Tornando all’atto patente, il documento dimostra inconfutabilmente la presenza stabile nella cittadina imerese di immigrati provenienti dalle Fiandre, «dimoranti» o «degenti», costituenti una «Natione». Quest’ultimo termine, sin dal medioevo designava le rappresentanze dei mercanti forestieri presenti sulle piazze commerciali, quale era senza alcun dubbio Termini Imerese, distinte in base all’area geografica e geopolitica di provenienza. L’avallo dell’autorità governativa locale dello status di «Natione» contemplava la concessione di opportune agevolazioni di natura daziaria e fiscale, nonché giurisdizionale, sottraendo gli appartenenti alla sfera d’azione giuridica locale per essere giudicati in base alla legislazione vigente nella loro madrepatria.  Il console locale, dirigente della «Natione» in una determinata piazza commerciale, era eletto in genere per un anno indizionale direttamente dal console generale, in questo caso di Sicilia, che ratificava la scelta effettuata con una apposita lettera patente. Il console rappresentava gli interessi della madrepatria di fronte le autorità locali, tutelava i connazionali e i loro privilegi (ratificati da precedenti accordi politici bilaterali), amministrava la giustizia, provvedeva a mantenere il dovuto decoro ed il buon andamento della «Natione» mediante la riscossione dei contributi e delle tasse versate dagli stessi mercanti, inseriti in appositi liste, in base all’entità dei loro guadagni, non ultimo doveva anche dirimere eventuali controversie, tutelare le vedove e gli orfani. Cardine portante delle colonie erano le grandi famiglie mercantili, imprenditoriali ed armatoriali, residenti in città in virtù delle loro attività.

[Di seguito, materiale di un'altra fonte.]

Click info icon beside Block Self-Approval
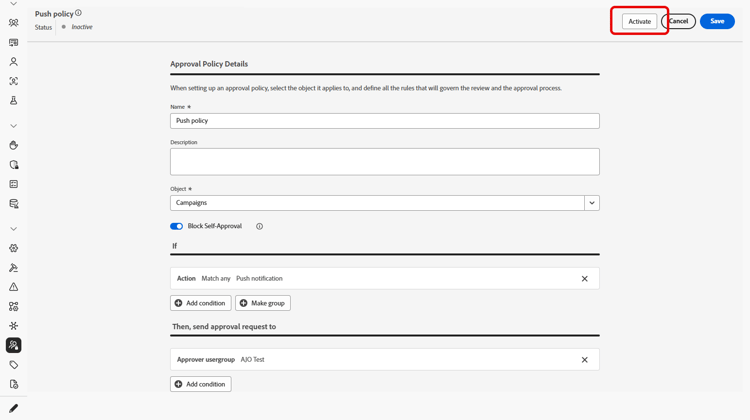The image size is (750, 420). 259,226
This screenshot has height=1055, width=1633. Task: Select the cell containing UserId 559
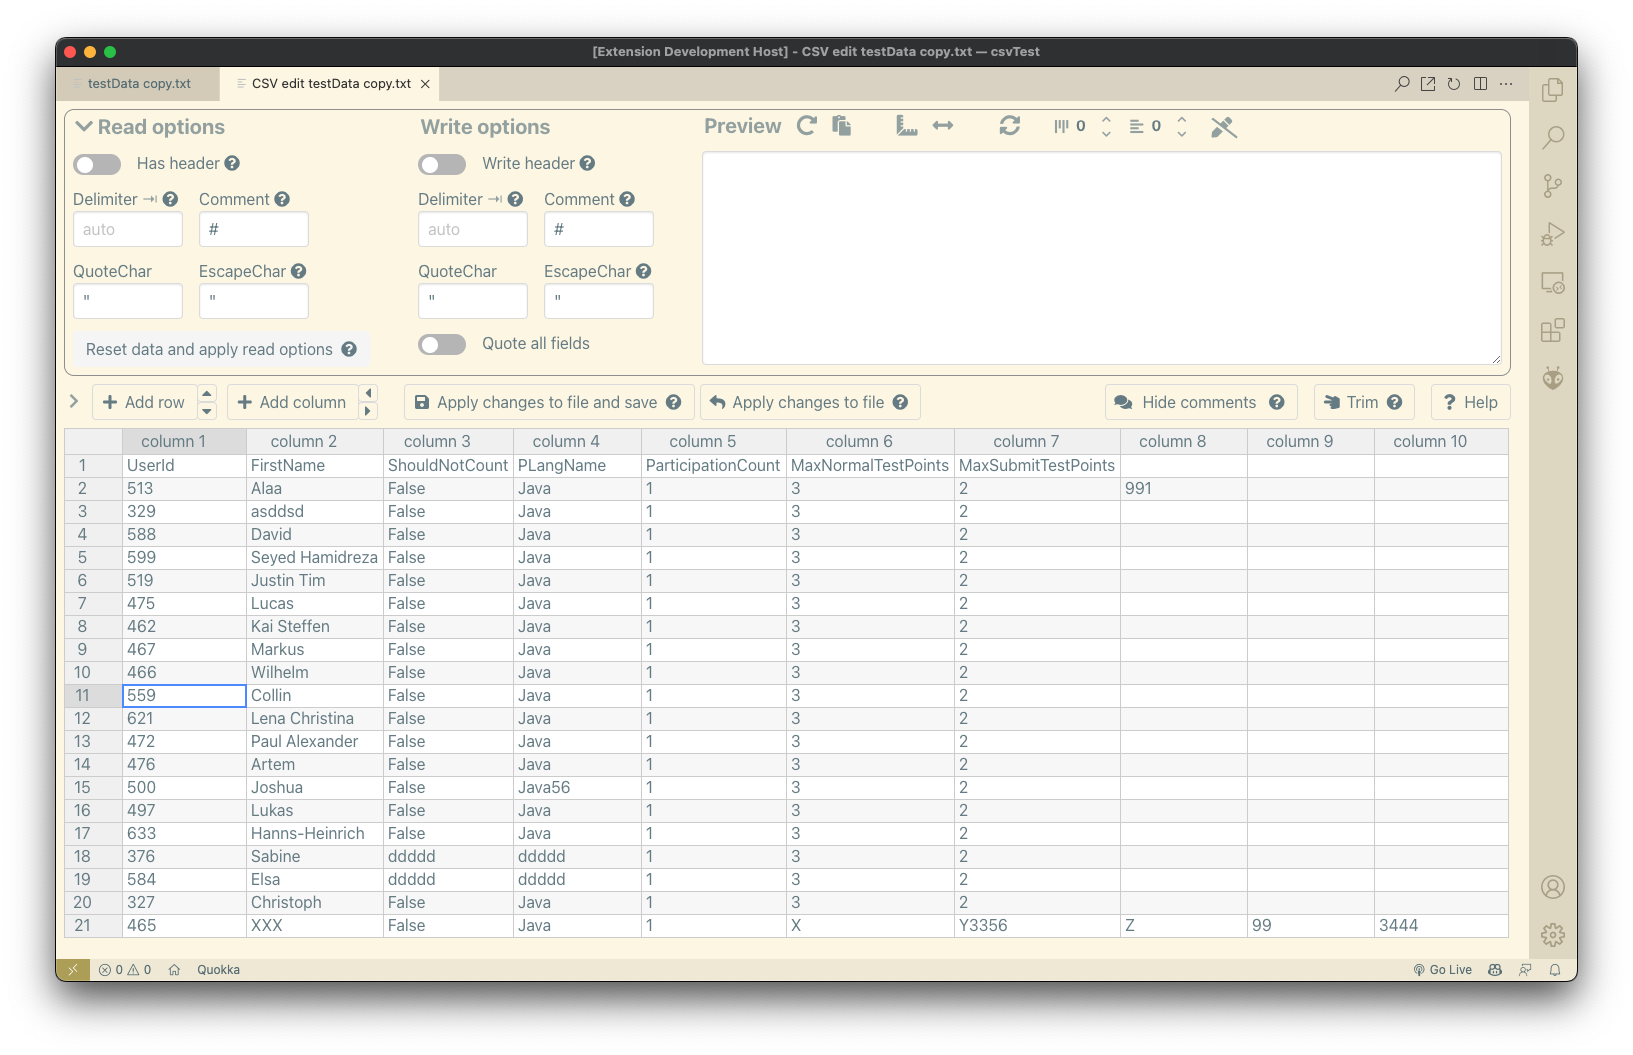(183, 695)
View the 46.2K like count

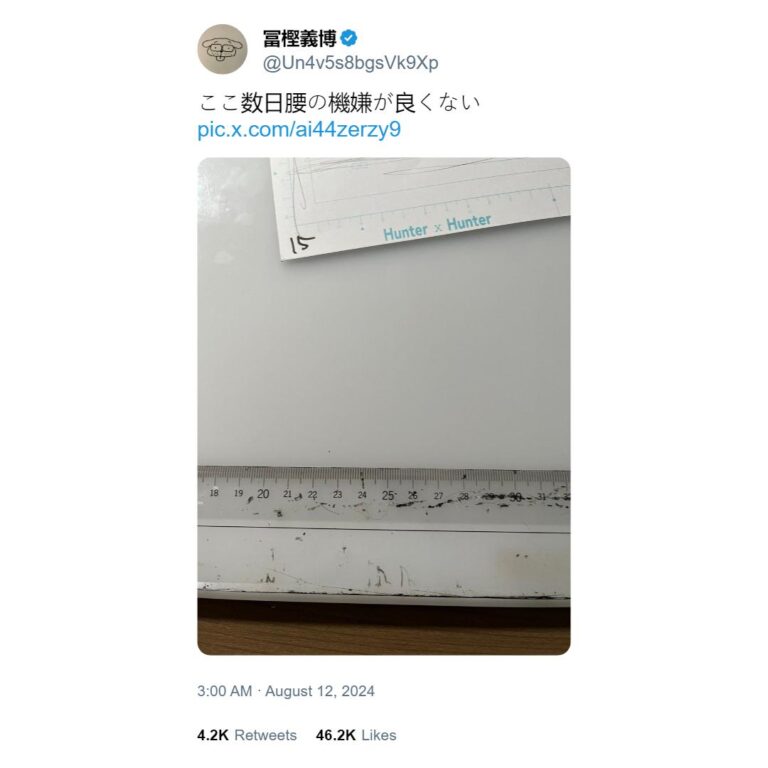click(336, 735)
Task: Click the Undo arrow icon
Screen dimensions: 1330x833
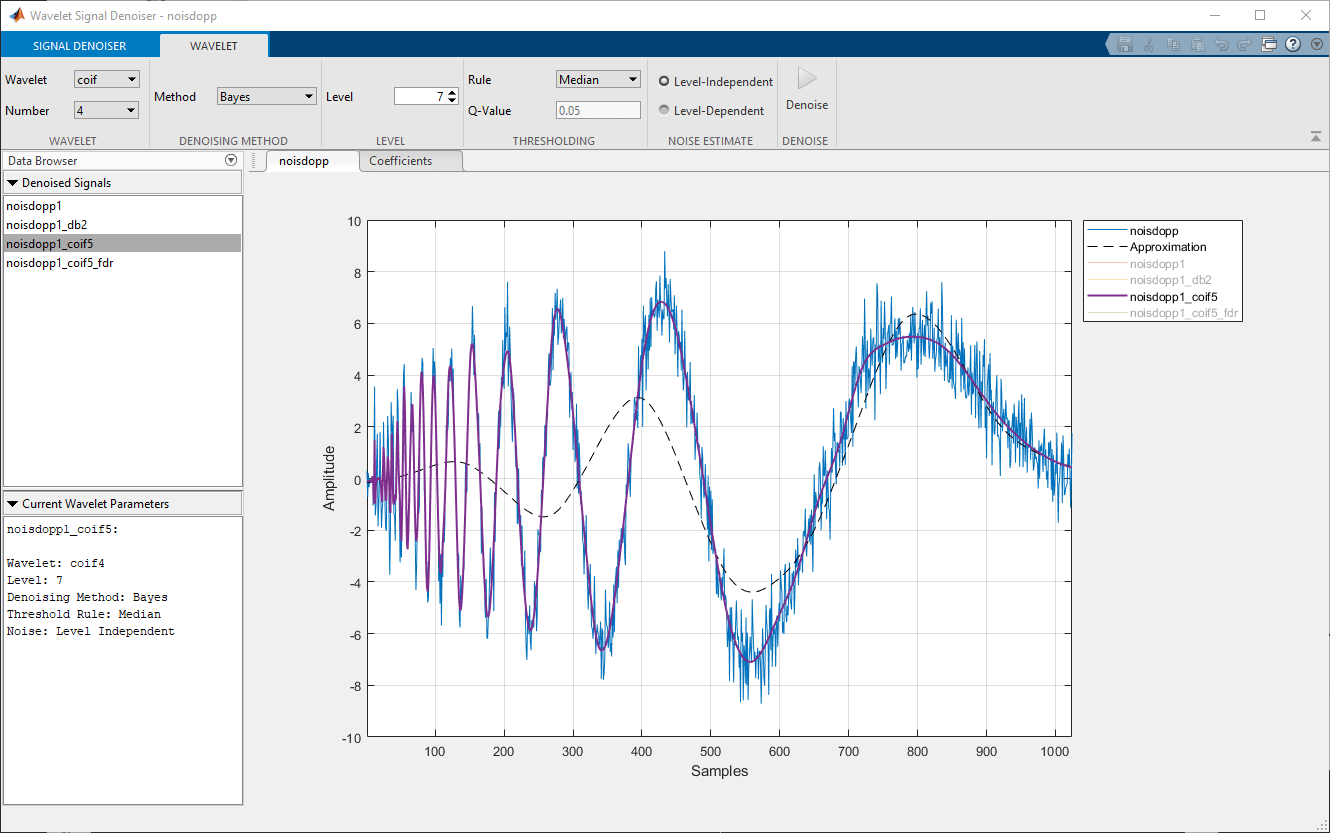Action: coord(1222,43)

Il console, dovette avere a Termini una propria sede pubblica con un apposito ufficio di cancelleria nel quale lavoravano dei subalterni alle sue dipendenze (notaio, segretario, scrivano etc.). Allo stato attuale delle ricerche, non abbiamo riscontri archivistici né relativamente alla collocazione della sede consolare, né all’eventuale presenza di un luogo di culto dedicato al santo fiammingo San Giuliano detto l’ospitaliere. Il fulcro commerciale dei mercanti di stoffe in Termini Imerese era a quel tempo l’attuale Via Vittorio Emanuele, allora denominata Strada dei Mercanti che, come proposto da uno degli scriventi, per continuità d’uso prese il posto della medievale Ruga dei Lattarini, analoga di quella di Palermo, con loggiati per la vendita di tali mercanzie [per ulteriori approfondimenti, cfr. A. Contino, Aqua Himerae…cit., p. 170]. Non è da escludere che il consolato predetto fosse collocato proprio in questo quartiere, magari adornato da un loggiato antistante, come era consuetudine anche a Palermo (cfr. M. Palamara, Lonjas de Sicilia, in S. Lara Ortega, coordinador, La Lonja, un monumento del II para el III milenio, Fundación Valencia Tercer Milenio – Ajuntamient de Valencia, Valencia 2000, 306 pp.). E’ altresì possibile che la sede del consolato fosse semplicemente l’abitazione o una dependance di Giuseppe Maltese.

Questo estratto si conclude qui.